(WORKING DATA)

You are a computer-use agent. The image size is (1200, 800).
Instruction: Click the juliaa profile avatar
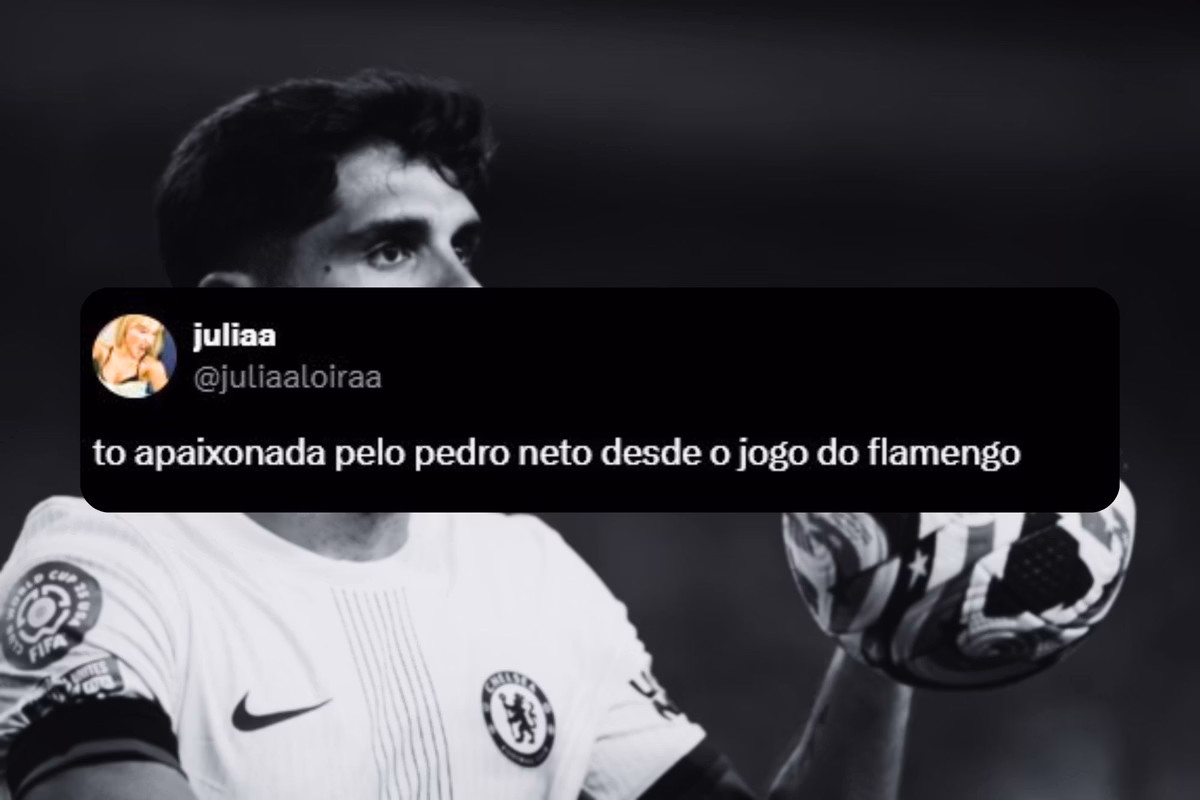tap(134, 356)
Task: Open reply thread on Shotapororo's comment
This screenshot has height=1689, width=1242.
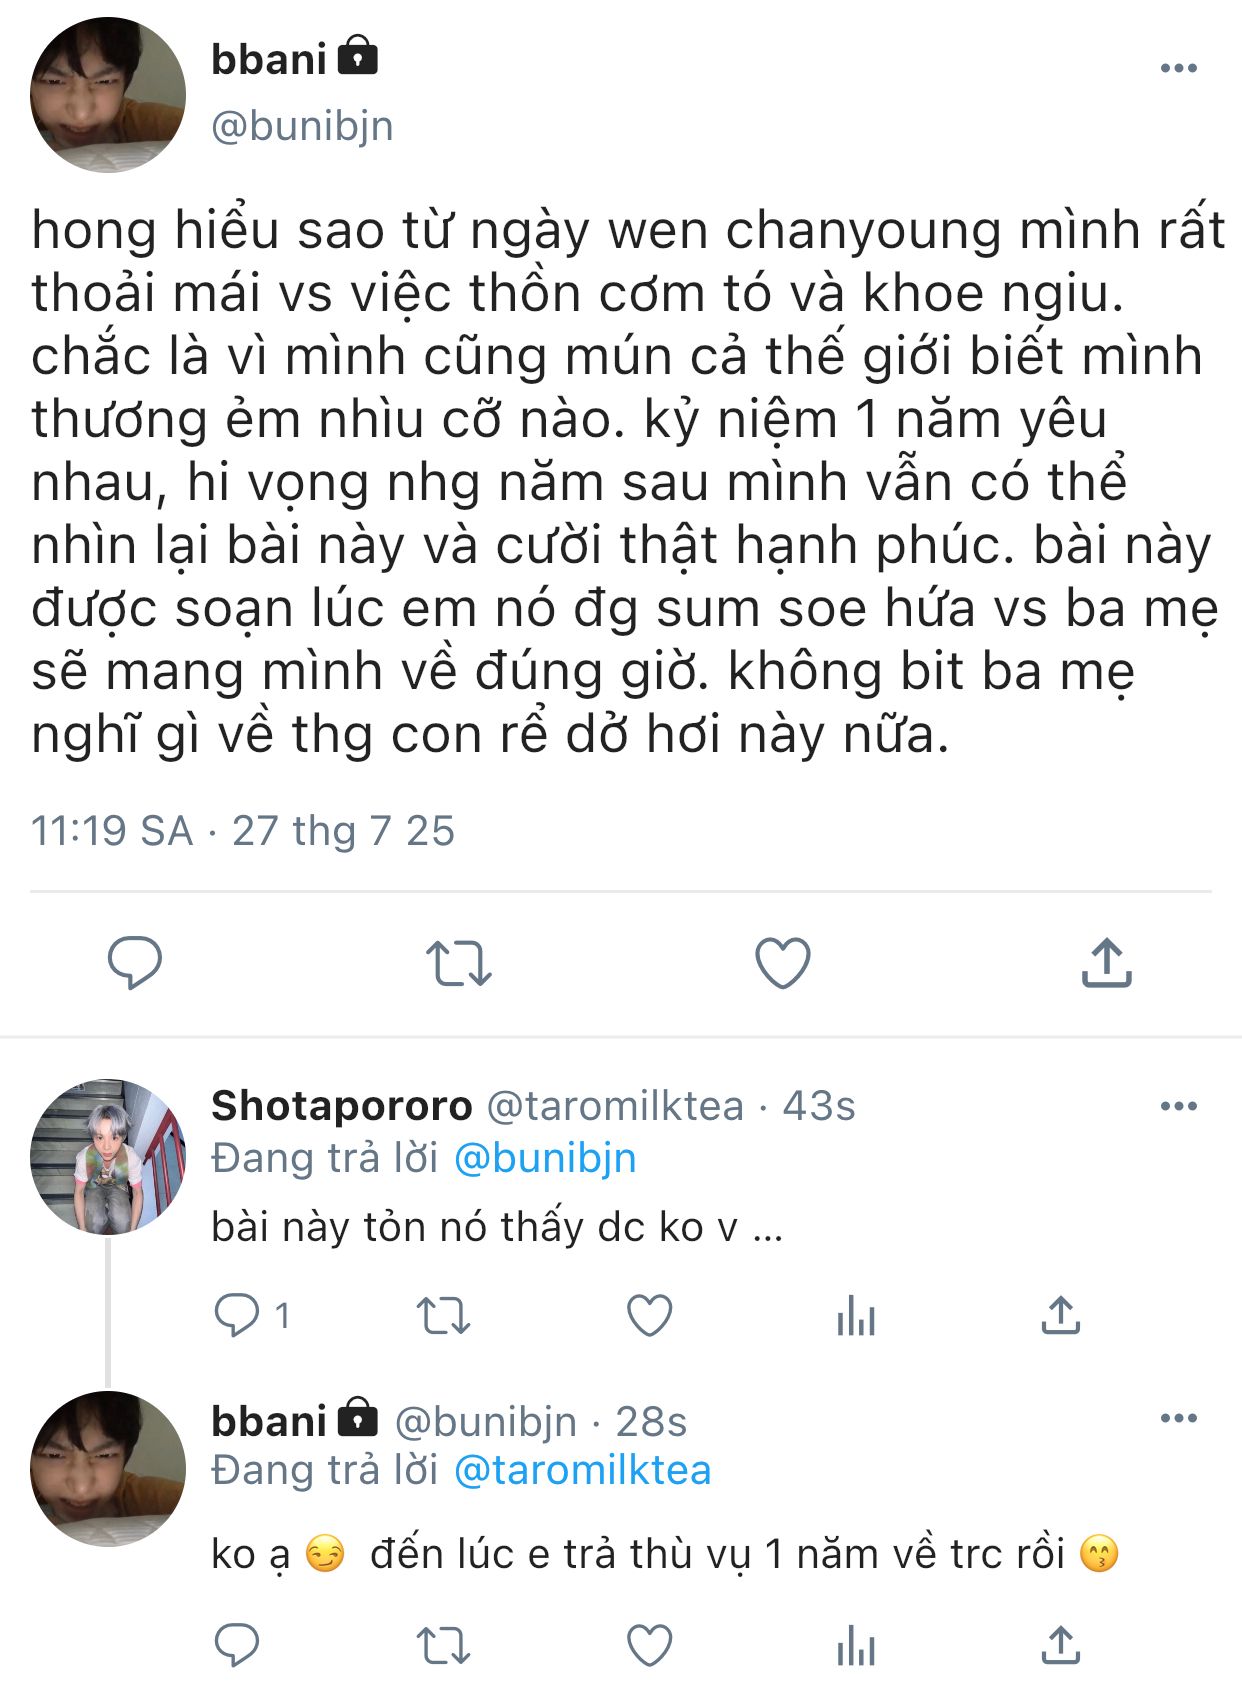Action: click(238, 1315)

(End WORKING DATA)
(WORKING DATA)

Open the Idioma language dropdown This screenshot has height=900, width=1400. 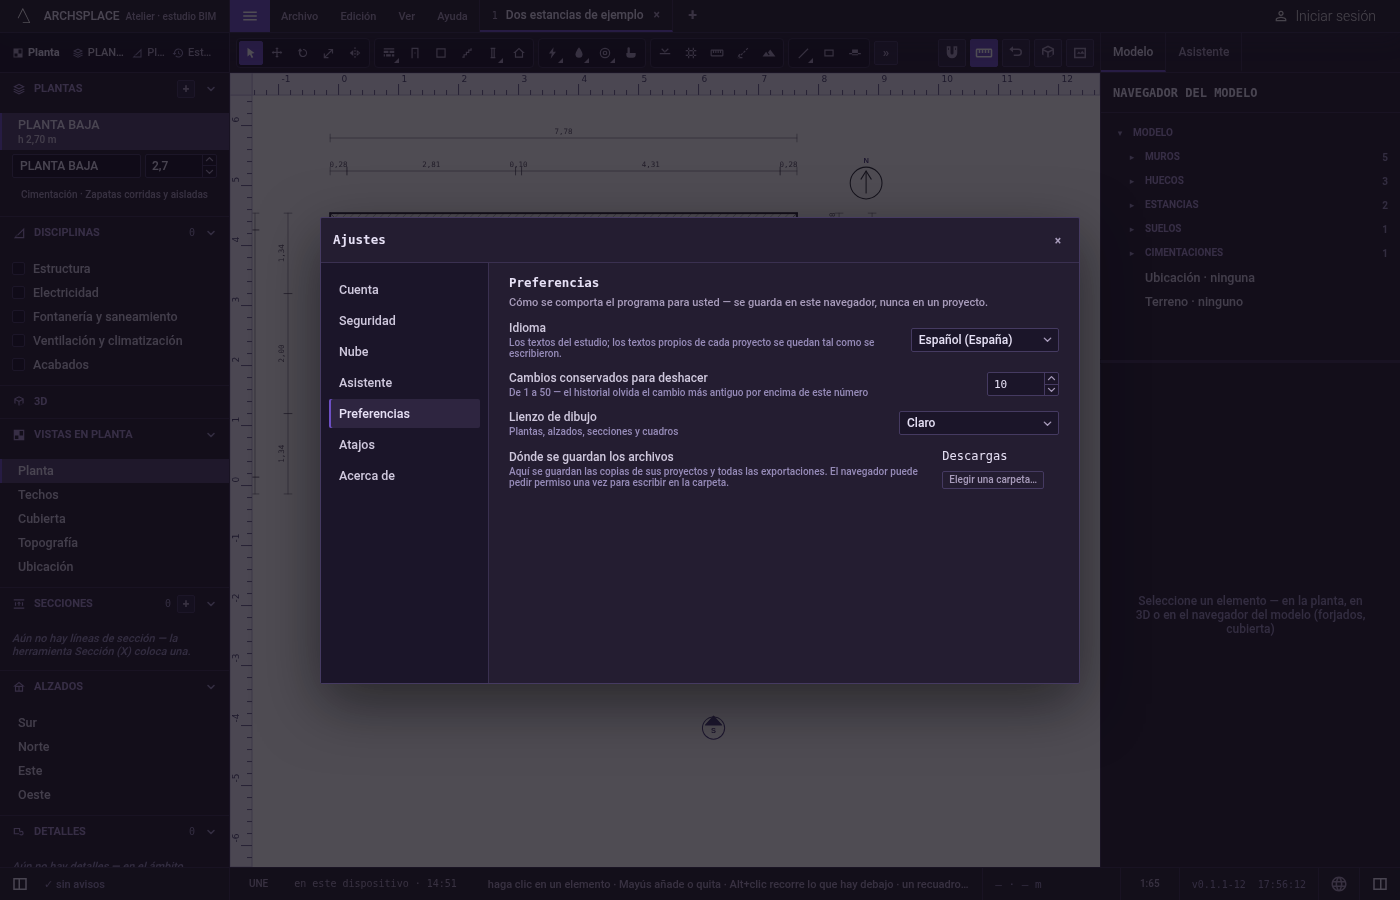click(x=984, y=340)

(End WORKING DATA)
(WORKING DATA)

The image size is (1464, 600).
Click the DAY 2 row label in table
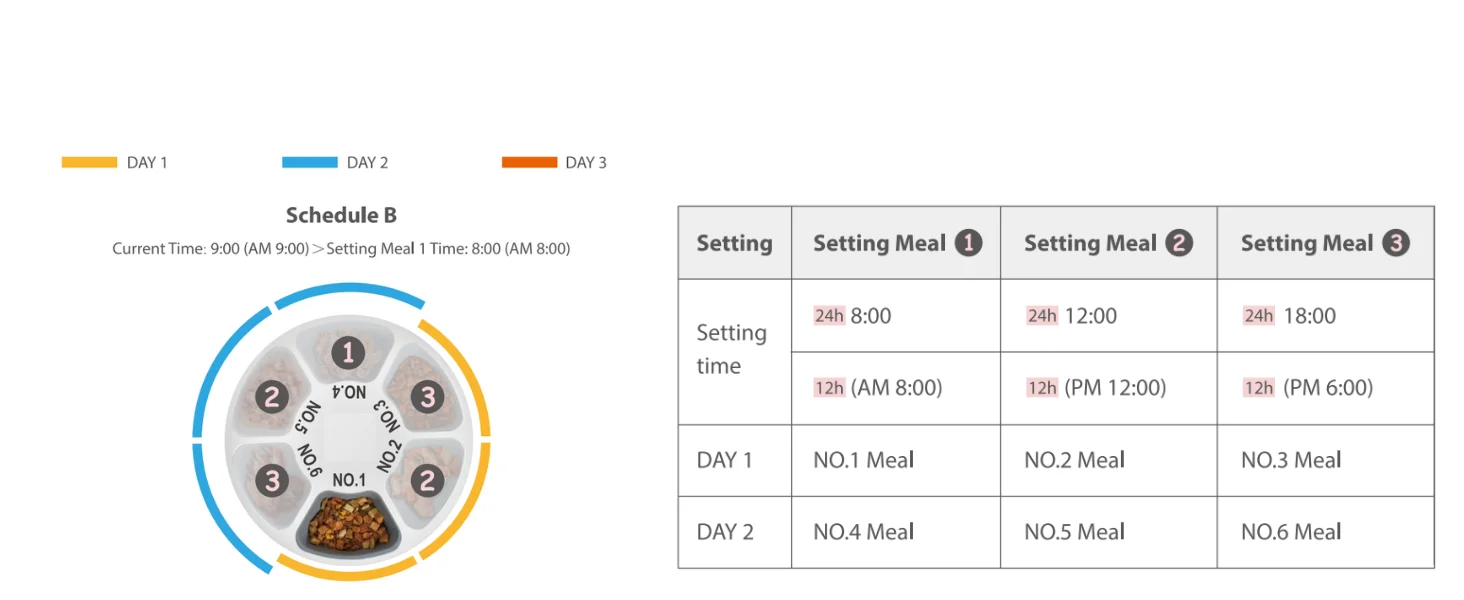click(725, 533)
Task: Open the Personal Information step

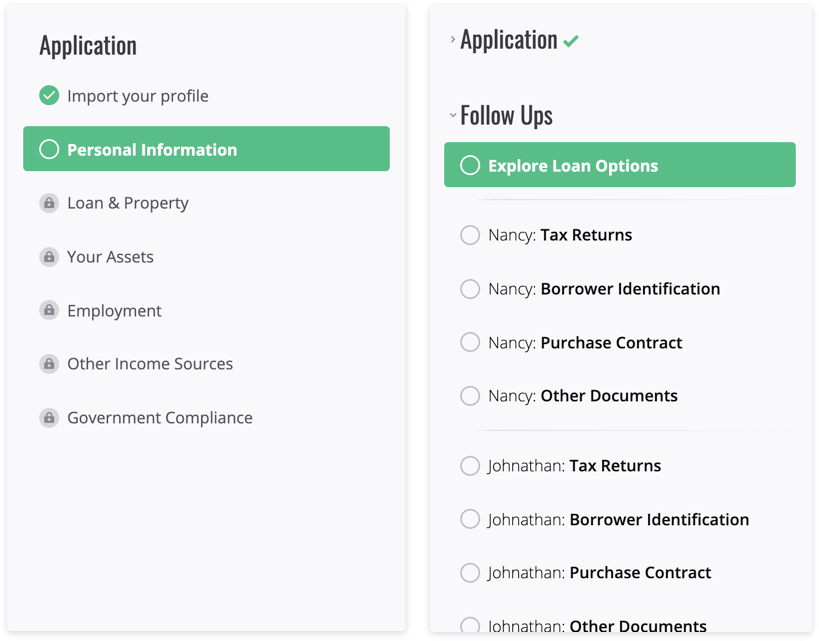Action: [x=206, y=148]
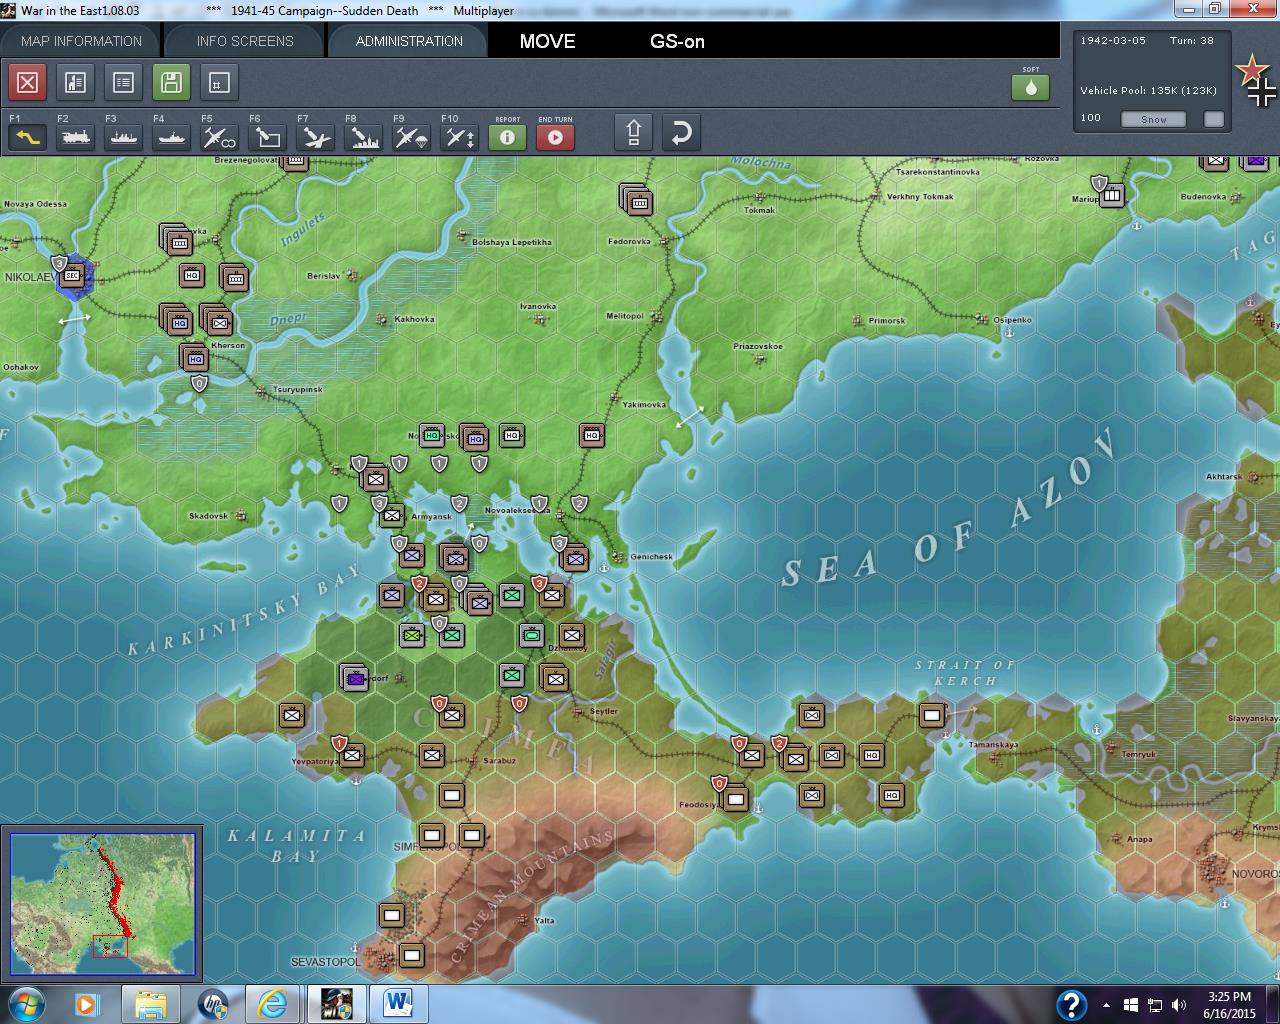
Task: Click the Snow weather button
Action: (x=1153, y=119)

(End WORKING DATA)

### WHAT THE EXERCISE ASKS
How many lines in the records above contain the string "size"? State the number and nothing more.

### WRITTEN ANSWER
2